Exercise brief: Repeat every record below exactly, but leave out any pictures.

Input data START

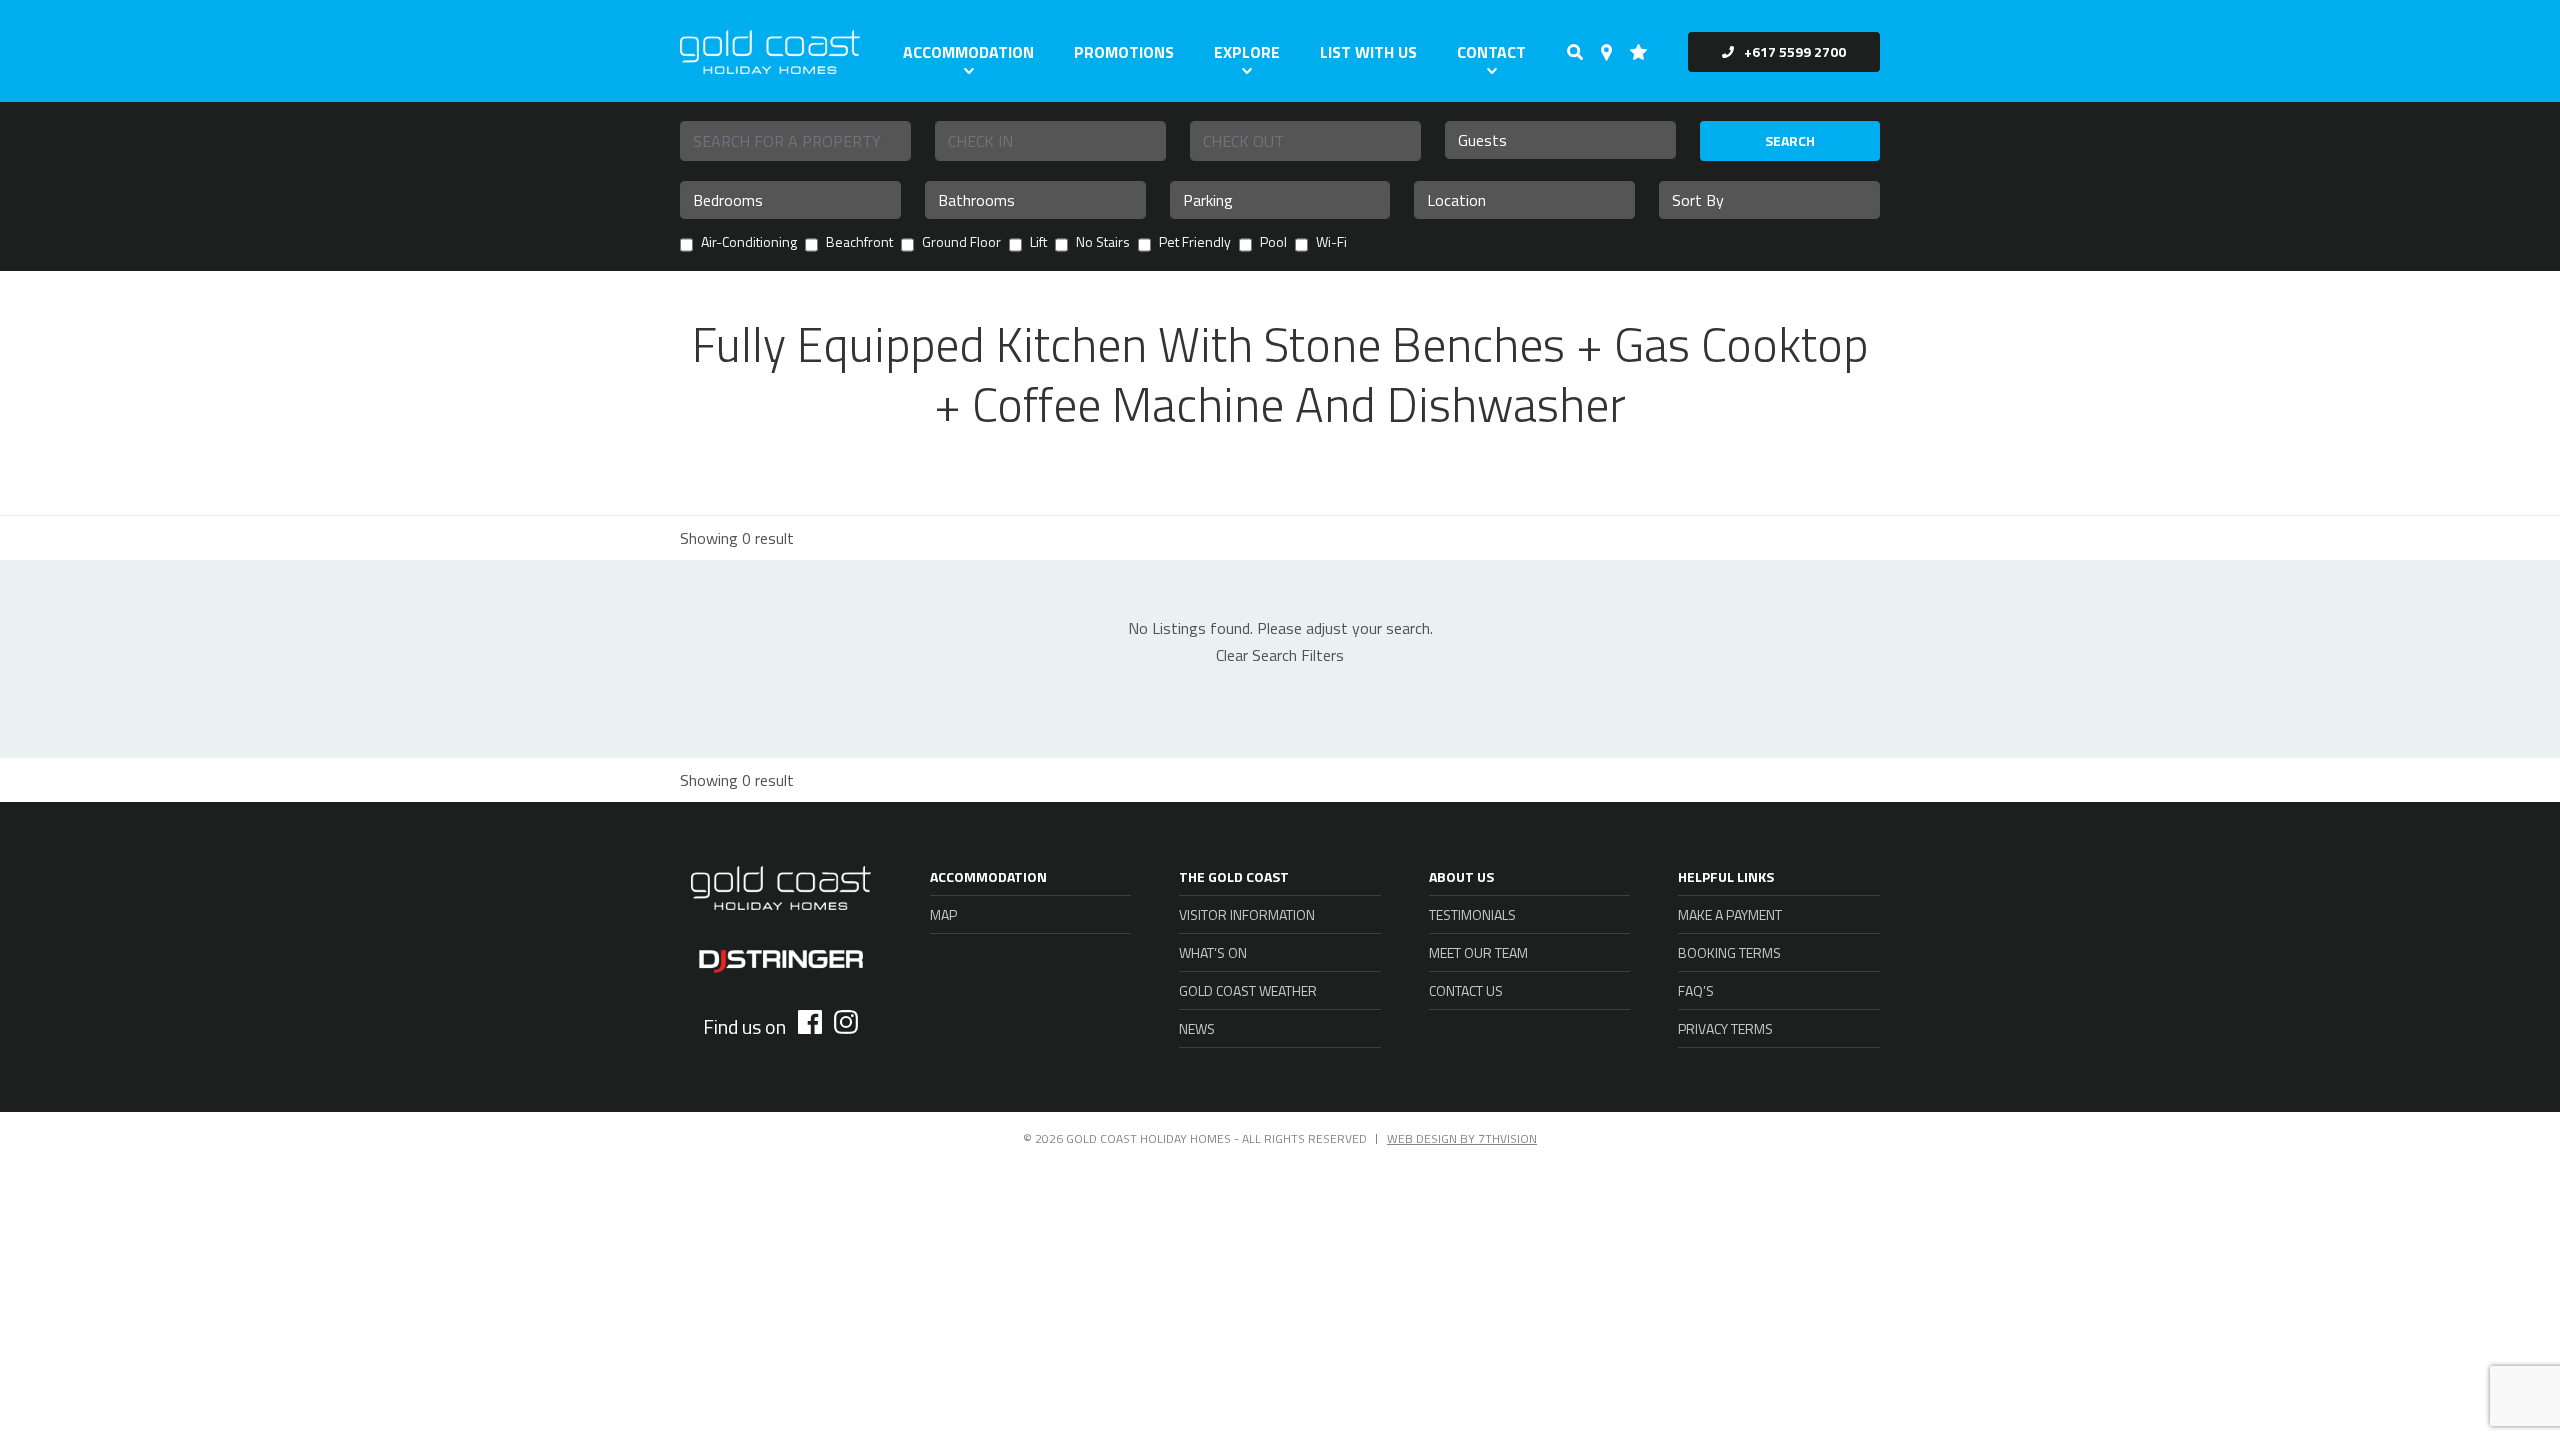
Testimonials (1472, 914)
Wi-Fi (1331, 243)
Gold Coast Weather (1248, 990)
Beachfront (859, 243)
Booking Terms (1729, 952)
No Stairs (1103, 243)
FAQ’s (1696, 990)
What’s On (1213, 952)
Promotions (1124, 52)
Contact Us (1466, 990)
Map (943, 914)
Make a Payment (1730, 914)
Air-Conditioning (749, 243)
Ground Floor (961, 243)
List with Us (1368, 52)
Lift (1038, 243)
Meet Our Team (1478, 952)
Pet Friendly (1195, 243)
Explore (1247, 52)
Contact (1491, 52)
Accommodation (968, 52)
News (1197, 1028)
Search (1790, 140)
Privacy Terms (1725, 1028)
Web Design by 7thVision (1462, 1138)
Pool (1273, 243)
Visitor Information (1247, 914)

Input data END

Answer to the exercise:
Testimonials (1472, 914)
Wi-Fi (1331, 243)
Gold Coast Weather (1248, 990)
Beachfront (859, 243)
Booking Terms (1729, 952)
No Stairs (1103, 243)
FAQ’s (1696, 990)
What’s On (1213, 952)
Promotions (1124, 52)
Contact Us (1466, 990)
Map (943, 914)
Make a Payment (1730, 914)
Air-Conditioning (749, 243)
Ground Floor (961, 243)
List with Us (1368, 52)
Lift (1038, 243)
Meet Our Team (1478, 952)
Pet Friendly (1195, 243)
Explore (1247, 52)
Contact (1491, 52)
Accommodation (968, 52)
News (1197, 1028)
Search (1790, 140)
Privacy Terms (1725, 1028)
Web Design by 7thVision (1462, 1138)
Pool (1273, 243)
Visitor Information (1247, 914)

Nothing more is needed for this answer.